I would like to know if there is any plans in the works to offload speech and recognition processing to an Edge TPU like Coral. If so, I would like to know the rough timeline. This would increase speed of recognition & speech generation, while lowering CPU demand.
This is probably outside the scope of what is possible for the developers.
If you look at Rhasspy then you will see that all those features are provided by third party engines, like raven, deepspeech, larynx and so on.
It is these engines that have to be built with the feature for HA to be able to use them.
Most of these go for graphic cards instead, because even a cheap passive cooled graphic card will easily beat a coral device.
Read this post for computational power of graphic cards and then the post two times below for the computational power of the coral device.
The Coral supports a maximum TensorFlow Lite model size of 6MB. This works well for things like object detection/classification across something like 100 labels with Frigate, for example.
Detecting all of human speech is a completely different task. The smallest (not very good) speech recognition model is roughly 75MB - completely impossible for the Coral to use. The best one is roughly 1GB. $100 used Nvidia GPUs have 8GB of VRAM and can load all of our models simultaneously and consume about 50% of the available VRAM while idling at 8 watts.
Because of the memory limitations the Coral is fundamentally impossible to use for wide spread speech recognition. You can see from their examples they are able to detect maybe 140 speech phrases, which the on device command recognition of the ESP BOX supports 400.

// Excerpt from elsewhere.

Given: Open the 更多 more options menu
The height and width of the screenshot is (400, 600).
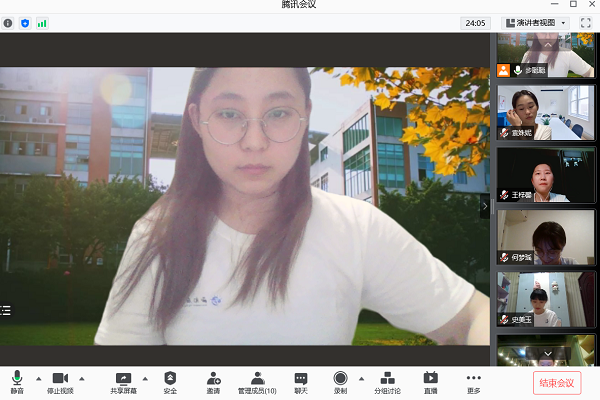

Just to add some doubt here, but in an Android phone there’s the option to have offline speech-to-text models running. Voice Recognition - Tech for Learning - Library Guides at University of Plymouth. I know Google plays with an advantage of resources vs Nabu or opensources but I understand that, technologically, it should be possible to have human speech running very fast on embedded devices, even without dedicated TPUs.